Once the baffle is closed up, the real work starts. I needed to pop rivet the top and bottom holes using the AD-41H pop rivets. They are special rivets that have no through hole (avoiding leaks), but you still need to twirl them in sealant before putting them in. This gives the final seal of these holes. By spinning the rivet as you insert them, you end up coating the entire rivet and adding a nice circumference of seal around the head. For the end ribs, you use AN470 rivets that can be squeezed. They also don’t need the sealant as they sit outside the sealant barrier. Once the rear flange rivets are in, then it’s a straight forward riveting job of the top and bottom skins. As noted above, more clecos would have made the rivet placement a lot easier since line up wasn’t great.
My assumption during planning was that the riveting was going to be the end of the session, but it turns out I was able to get all of that done in just a few hours. With the extra sealant in the fridge and a relatively smooth first part, I decided to move ahead and use the remaining time to install the tank bracket attach angles. The bracket’s pop rivets are similar to the ones previously installed (although a little longer… AD-42H) and required the same treatment of twirled sealant. Also, because of the tight angle to the bracket, I used a close quarter rivet pulling wedge to ensure that I got flat install of the rivets. Ensuring that the brackets were installed in the correct orientation was key, so I double checked twice, and used a tip from another builder’s blog: The two most outer brackets should face inboard, and the rest should face outboard. I marked the brackets “O” and “I” to remind myself.
With the brackets in, the stress of trying to get done before all the sealant became unworkable was over. The last item was to complete the end brackets which required AN470 rivets. Remember that these didn’t require sealant, so I was able to take a break before getting it done. Since the bracket got in the way of squeezing, these had to be done with a rivet gun and bucking bar.
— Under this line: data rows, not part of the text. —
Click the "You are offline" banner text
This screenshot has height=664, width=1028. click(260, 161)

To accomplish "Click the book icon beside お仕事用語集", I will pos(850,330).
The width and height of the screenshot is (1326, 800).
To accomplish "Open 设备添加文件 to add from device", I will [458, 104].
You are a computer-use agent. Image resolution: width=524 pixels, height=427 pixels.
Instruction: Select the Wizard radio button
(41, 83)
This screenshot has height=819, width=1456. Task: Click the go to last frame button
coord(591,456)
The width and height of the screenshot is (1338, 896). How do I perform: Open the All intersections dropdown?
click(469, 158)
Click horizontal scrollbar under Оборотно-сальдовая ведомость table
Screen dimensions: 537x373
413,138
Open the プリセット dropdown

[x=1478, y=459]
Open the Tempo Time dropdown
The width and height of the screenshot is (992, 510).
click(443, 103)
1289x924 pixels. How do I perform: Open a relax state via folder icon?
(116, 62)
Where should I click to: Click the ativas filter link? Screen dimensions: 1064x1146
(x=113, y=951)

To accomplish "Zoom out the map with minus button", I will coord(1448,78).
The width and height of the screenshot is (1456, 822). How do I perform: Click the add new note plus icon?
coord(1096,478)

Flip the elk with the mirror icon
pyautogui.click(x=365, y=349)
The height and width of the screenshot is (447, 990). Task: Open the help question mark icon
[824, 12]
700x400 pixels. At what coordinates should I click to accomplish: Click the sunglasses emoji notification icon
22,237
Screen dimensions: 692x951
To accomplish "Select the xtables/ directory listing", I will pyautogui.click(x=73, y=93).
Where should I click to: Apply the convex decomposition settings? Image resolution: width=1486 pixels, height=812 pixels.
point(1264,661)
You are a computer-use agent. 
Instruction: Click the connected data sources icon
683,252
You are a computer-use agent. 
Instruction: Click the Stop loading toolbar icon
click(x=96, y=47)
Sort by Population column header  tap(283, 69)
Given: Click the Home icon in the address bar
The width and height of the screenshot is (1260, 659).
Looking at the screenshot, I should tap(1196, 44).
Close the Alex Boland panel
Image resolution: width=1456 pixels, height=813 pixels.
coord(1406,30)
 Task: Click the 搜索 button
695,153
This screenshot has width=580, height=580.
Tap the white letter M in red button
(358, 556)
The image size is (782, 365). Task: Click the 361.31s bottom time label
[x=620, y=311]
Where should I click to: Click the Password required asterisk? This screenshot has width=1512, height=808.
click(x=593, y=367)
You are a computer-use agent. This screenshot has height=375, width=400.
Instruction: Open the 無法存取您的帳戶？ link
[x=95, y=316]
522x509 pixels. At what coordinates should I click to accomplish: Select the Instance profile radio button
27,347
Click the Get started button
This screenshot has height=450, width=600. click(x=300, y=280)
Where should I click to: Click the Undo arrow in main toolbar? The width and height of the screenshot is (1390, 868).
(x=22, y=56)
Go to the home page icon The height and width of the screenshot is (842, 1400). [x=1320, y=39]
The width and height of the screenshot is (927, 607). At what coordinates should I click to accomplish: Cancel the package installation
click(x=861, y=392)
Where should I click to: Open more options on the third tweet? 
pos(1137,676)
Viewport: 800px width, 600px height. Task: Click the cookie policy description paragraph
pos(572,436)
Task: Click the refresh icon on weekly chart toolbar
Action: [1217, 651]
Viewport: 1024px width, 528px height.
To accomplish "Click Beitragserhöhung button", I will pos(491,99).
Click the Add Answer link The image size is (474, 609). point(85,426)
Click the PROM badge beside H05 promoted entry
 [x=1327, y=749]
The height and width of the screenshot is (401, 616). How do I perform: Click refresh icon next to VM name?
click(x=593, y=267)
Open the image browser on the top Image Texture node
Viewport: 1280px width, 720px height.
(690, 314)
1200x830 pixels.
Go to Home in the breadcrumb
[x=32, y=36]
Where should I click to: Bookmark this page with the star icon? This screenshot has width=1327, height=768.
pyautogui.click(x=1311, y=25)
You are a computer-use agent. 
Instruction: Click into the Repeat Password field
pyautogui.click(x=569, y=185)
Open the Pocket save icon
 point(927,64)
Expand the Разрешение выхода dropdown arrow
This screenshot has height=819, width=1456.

And with that the successful session was complete! Below are the finished pics. Since the sealant takes a couple of days to fully cure, there is still some “flow” occurring for some number of hours after the sealant sets up. Might as well use gravity to my advantage, so I set the tank on its rear to encourage flow back into the baffle seam. Sitting back I enjoyed a few minutes of satisfaction on a job well done (I hope!) What’s next? Well… for the left tank I really just need to wait. I will close out the access cover tomorrow (with sealant), and on Saturday will do a pressure test to validate my work. Let’s hope everything passes as repairs are a major pain in the butt. In the meantime, I will also work to get the right tank prepped for final baffle install…probably done on Sunday if the pressure test looks good (and the additional sealant arrives). Until then, Happy Building!!